Lors de la période d'expansion coloniale qui prend de l'ampleur à partir des années 1880, l'esclavage n'est plus à la charge de l'Occident, mais est devenu au contraire la cible de l'entreprise colonialiste : pénétrer le continent africain, le dominer, y installer de nouvelles règles conformes aux principes des droits de l'homme que la troisième République a pour idéal de répandre à travers le monde, c'est lutter contre l'esclavage pratiqué au bénéfice des Arabes, dans le Nord de l'Afrique, mais aussi dans d'autres régions comme à Madagascar, où, avant la conquête, le docteur Catat le rencontre ( p. 150 et passim[2]). La lutte contre l'esclavage n'est d'ailleurs pas la seule vocation des Français : les Britanniques, les Allemands, les Italiens, la proclament dans les traités et les discours politiques dans diverses assemblées. |
Une fois la colonisation établie, dans sa période gestionnaire, la question des races n'a plus pour référence l'esclavage généralement aboli, au moins officiellement. Elle va prendre d'autres formes : positives, comme la négrophilie en France, terme qui va prendre un autre sens que celui d' |
Remarque :
La seconde colonisation commence avec la prise d'Alger en 1830. Mais dès cette date, la fin de l'esclavage est programmée, la traite étant interdite par décret royal depuis 1817 en application des clauses des traités de 1815.
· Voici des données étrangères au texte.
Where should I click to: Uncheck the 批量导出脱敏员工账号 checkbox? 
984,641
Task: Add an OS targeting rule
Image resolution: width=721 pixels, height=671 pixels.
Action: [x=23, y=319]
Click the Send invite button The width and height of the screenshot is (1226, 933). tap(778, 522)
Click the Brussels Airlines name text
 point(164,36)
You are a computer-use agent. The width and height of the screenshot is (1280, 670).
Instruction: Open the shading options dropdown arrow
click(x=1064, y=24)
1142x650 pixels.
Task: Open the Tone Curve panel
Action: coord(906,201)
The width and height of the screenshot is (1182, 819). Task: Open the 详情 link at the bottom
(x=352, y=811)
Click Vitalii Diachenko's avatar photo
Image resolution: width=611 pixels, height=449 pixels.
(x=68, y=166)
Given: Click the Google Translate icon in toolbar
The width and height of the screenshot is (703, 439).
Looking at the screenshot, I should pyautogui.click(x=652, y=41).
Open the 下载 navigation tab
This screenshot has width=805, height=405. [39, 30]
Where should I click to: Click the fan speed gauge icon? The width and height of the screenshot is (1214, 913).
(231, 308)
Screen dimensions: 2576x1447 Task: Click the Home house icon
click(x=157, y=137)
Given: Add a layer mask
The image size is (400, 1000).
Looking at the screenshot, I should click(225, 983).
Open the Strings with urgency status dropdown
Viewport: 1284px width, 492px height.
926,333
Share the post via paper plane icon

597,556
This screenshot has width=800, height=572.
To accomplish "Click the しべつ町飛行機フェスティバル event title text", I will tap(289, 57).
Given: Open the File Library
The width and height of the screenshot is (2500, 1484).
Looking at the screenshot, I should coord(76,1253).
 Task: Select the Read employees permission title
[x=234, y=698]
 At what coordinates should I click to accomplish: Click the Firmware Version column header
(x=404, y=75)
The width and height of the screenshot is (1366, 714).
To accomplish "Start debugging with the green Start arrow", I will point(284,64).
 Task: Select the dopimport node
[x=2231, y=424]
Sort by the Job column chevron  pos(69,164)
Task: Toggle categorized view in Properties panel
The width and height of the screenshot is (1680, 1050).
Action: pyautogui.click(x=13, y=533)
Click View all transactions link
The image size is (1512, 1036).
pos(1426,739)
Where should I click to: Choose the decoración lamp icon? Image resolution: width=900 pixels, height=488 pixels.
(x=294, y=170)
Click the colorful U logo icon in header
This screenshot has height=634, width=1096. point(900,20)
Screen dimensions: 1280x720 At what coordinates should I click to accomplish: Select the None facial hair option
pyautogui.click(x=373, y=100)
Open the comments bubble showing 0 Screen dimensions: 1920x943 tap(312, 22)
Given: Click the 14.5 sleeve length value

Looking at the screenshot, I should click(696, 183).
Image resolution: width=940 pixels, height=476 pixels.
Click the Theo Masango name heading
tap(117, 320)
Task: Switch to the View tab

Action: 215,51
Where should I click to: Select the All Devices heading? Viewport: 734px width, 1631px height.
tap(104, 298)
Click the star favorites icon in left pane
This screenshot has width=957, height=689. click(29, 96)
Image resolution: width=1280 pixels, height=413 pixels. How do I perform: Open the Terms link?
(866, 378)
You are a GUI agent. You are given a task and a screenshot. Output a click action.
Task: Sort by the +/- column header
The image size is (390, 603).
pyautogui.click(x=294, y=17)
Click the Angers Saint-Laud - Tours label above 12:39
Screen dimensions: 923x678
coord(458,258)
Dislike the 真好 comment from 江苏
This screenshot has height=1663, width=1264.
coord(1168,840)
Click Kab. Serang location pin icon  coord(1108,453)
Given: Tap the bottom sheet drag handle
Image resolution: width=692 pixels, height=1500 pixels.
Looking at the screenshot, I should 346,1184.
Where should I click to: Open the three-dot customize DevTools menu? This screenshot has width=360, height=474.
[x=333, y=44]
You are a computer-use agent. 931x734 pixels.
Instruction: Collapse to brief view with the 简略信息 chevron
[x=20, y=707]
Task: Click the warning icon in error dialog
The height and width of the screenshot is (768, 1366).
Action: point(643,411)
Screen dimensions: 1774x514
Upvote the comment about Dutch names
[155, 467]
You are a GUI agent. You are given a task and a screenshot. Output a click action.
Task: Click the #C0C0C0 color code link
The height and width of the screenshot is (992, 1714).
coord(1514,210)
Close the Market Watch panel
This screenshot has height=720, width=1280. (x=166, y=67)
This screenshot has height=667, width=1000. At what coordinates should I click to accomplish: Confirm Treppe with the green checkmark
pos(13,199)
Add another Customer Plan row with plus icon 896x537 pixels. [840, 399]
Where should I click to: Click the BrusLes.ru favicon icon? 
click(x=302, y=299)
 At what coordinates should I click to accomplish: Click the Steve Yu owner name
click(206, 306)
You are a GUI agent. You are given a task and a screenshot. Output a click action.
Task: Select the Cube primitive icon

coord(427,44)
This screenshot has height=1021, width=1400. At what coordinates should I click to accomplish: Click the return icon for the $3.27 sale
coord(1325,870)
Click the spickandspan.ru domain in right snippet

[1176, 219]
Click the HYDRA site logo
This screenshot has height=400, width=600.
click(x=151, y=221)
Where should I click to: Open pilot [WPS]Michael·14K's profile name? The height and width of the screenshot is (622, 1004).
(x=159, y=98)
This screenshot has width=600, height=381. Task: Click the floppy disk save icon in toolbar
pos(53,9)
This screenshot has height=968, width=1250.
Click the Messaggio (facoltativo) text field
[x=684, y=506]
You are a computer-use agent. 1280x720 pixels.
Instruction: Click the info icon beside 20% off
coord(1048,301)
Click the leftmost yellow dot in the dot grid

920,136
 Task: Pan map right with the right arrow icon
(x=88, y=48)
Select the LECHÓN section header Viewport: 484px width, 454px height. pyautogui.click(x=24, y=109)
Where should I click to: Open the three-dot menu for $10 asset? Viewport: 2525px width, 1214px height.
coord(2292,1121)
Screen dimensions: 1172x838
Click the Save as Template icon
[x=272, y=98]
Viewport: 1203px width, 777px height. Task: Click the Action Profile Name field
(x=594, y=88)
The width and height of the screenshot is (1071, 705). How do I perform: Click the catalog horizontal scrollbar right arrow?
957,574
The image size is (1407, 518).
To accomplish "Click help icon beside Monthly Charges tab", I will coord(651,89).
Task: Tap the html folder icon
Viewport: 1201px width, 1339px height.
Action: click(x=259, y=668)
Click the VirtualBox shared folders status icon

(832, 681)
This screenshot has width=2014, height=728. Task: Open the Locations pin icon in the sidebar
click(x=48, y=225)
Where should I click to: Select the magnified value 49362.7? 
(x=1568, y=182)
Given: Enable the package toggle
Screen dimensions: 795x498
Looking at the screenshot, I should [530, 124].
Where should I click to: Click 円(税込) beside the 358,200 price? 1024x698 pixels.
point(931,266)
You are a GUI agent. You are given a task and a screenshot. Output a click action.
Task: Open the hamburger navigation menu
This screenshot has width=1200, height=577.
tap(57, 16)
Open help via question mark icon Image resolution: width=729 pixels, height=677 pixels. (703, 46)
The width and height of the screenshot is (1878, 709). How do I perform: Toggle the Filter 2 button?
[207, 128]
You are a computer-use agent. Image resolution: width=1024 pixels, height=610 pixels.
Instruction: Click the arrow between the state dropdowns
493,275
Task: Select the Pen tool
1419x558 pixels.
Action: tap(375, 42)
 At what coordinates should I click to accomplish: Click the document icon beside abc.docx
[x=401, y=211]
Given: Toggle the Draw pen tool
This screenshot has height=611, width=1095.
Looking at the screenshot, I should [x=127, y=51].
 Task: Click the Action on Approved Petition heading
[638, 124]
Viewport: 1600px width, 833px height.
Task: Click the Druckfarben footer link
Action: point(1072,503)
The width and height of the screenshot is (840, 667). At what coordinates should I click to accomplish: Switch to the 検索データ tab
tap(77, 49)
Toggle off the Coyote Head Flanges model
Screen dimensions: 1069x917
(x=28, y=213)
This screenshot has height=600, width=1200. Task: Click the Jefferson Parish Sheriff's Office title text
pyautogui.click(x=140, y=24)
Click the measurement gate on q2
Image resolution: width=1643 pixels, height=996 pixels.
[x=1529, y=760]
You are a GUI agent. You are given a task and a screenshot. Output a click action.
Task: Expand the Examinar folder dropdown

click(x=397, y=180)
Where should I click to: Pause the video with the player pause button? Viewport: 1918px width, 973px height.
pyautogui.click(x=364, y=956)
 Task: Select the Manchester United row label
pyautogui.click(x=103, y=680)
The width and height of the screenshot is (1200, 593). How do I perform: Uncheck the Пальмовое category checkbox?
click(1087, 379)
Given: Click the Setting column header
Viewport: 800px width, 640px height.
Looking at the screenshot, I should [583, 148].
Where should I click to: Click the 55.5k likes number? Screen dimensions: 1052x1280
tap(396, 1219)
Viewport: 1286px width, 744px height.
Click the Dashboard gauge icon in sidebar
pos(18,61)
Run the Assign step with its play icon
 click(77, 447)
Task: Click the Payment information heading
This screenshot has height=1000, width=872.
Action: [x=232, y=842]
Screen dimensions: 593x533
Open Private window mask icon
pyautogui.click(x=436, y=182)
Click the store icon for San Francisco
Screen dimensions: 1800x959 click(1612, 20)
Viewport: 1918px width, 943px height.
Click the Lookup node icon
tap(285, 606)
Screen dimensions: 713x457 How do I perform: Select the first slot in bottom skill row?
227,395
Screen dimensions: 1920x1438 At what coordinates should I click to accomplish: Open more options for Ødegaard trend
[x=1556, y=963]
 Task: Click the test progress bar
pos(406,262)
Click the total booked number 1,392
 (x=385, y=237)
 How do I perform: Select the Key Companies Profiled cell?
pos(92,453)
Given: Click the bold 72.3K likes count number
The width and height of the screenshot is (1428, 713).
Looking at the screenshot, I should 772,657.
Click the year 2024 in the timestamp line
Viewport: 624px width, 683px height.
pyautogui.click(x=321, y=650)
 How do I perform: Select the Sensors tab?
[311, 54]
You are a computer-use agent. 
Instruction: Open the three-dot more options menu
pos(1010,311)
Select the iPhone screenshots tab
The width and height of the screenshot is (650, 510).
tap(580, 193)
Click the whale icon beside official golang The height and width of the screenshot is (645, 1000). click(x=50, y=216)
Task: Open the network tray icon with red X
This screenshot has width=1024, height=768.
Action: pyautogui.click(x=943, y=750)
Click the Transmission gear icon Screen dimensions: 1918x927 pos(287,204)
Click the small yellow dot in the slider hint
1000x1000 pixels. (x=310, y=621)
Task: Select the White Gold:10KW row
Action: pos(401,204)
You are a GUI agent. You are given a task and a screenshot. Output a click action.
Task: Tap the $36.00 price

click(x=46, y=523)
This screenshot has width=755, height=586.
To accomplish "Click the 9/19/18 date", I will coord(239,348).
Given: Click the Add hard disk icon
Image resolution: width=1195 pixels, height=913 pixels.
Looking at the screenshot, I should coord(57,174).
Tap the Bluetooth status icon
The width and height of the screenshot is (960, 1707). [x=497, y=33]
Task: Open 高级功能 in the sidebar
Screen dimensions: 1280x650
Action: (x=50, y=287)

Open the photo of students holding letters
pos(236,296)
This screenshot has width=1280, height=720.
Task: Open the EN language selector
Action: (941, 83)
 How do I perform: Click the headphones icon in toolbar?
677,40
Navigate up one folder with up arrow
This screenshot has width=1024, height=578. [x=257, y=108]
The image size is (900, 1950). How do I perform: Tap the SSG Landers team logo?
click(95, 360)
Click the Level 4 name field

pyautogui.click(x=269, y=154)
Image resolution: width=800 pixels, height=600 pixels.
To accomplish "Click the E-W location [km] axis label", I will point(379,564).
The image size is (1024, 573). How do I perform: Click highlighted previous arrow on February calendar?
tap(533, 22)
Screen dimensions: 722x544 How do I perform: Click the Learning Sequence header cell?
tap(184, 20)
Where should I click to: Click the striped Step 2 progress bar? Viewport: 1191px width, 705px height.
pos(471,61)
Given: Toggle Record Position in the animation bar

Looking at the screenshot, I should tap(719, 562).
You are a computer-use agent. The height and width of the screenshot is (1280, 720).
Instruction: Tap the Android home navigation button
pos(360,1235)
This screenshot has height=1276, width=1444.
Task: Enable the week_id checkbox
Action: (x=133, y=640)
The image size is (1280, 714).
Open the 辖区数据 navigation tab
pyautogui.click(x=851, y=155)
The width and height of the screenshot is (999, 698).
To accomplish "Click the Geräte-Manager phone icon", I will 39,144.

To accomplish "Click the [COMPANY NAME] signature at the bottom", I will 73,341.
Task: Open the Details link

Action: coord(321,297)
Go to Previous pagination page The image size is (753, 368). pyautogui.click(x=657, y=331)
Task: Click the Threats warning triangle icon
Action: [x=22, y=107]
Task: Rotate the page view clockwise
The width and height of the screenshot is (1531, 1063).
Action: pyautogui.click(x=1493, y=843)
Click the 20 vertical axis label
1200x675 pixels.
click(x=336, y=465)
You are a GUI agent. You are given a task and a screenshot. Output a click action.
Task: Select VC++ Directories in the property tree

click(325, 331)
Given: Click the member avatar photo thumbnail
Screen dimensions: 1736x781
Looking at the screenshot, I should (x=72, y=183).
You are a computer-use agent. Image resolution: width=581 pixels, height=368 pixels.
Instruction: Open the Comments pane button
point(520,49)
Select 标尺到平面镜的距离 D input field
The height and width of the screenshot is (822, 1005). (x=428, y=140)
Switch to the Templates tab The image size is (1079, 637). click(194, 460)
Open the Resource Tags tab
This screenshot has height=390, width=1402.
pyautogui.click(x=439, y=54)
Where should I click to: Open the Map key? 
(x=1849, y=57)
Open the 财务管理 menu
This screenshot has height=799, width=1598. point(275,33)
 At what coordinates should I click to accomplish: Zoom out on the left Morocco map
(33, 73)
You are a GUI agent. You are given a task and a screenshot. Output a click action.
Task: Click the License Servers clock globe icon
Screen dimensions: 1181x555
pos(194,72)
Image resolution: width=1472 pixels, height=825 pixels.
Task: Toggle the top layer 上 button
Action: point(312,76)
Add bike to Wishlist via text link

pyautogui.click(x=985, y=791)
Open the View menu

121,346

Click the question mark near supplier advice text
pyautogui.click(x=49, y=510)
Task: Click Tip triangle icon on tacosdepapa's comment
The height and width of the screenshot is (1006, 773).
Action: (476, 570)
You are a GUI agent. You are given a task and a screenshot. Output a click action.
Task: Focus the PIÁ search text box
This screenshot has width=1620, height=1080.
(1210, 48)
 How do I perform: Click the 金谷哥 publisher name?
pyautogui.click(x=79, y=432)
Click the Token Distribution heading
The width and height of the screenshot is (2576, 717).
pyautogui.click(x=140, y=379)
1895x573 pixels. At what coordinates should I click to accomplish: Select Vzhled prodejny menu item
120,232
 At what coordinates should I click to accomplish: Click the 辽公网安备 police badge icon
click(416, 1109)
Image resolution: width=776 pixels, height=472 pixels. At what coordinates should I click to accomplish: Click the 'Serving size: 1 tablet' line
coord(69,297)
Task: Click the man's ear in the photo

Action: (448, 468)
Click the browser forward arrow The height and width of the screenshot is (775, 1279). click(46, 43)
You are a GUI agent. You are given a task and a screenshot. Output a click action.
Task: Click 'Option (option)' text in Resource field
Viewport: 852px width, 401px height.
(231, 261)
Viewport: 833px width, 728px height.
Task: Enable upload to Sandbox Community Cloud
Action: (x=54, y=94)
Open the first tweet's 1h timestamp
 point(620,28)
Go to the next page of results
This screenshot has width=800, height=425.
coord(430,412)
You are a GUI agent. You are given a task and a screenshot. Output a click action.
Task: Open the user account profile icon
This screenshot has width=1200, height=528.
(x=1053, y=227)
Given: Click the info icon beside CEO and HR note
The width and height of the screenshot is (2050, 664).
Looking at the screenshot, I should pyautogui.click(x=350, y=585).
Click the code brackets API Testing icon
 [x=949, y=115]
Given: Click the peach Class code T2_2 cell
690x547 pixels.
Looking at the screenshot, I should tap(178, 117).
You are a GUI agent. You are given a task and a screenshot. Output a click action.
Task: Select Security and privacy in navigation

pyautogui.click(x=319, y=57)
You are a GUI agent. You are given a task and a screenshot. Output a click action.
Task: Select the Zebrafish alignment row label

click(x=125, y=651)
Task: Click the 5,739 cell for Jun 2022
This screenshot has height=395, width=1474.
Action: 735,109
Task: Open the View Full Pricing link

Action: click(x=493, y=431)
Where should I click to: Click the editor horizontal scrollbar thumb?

Comme on sait bien, la question des races ne se limite bien entendu pas à la situation d'être noir. Pourtant, il ne faut pas perdre de vue que la question raciale est largement mise à l'aune de la question africaine. Dans le catalogue des races, il va de soi que la race noire fait couple avec la race blanche dont elle représente l'opposé. La question des races s'ordonne donc à partir de cette bipolarité. C'est la raison pour laquelle nous allons d'abord insister sur la race noire.
Attention : La race
Dans les multiples emplois du mot race, du XVIIIe siècle à nos jours, il ne serait pas scientifique de mélanger des connotations et des acceptions qui peuvent être fort variables. L'opposition entre les races inférieures et les races supérieures, et des droits et des devoirs de ces dernières par rapport aux premières qu'avait risquée Jules Ferry dans son discours de politique étrangère du 28 juillet 1896 avait suscité un tollé à l'assemblée ( tome 5, p. 210-211[5]) : preuve que la question raciale était sensible comme elle l'est aujourd'hui. Dans sa réponse du 30 juillet ( p. 22 et suiv.[6]), Clémenceau, sans doute de bonne foi, ne peut s'empêcher de suggérer une hiérarchie des races puisqu'il refuse la dénomination de race inférieure aux Hindous (qui ne constituent pas une race, au sens d'aujourd'hui), aux Chinois (même chose), à la race jaune — mais pas à la race noire, qui n'est du moins pas citée. De plus, Clémenceau s'inquiète à juste titre de cette notion de supériorité des races, puisque les Français en ont été eux-mêmes victimes, les Allemands ayant décrété la race française inférieure (la race vosgienne, ironise un député). A l'époque en effet, on parle de race française, ou allemande, etc. ce qui se concevrait mal aujourd'hui.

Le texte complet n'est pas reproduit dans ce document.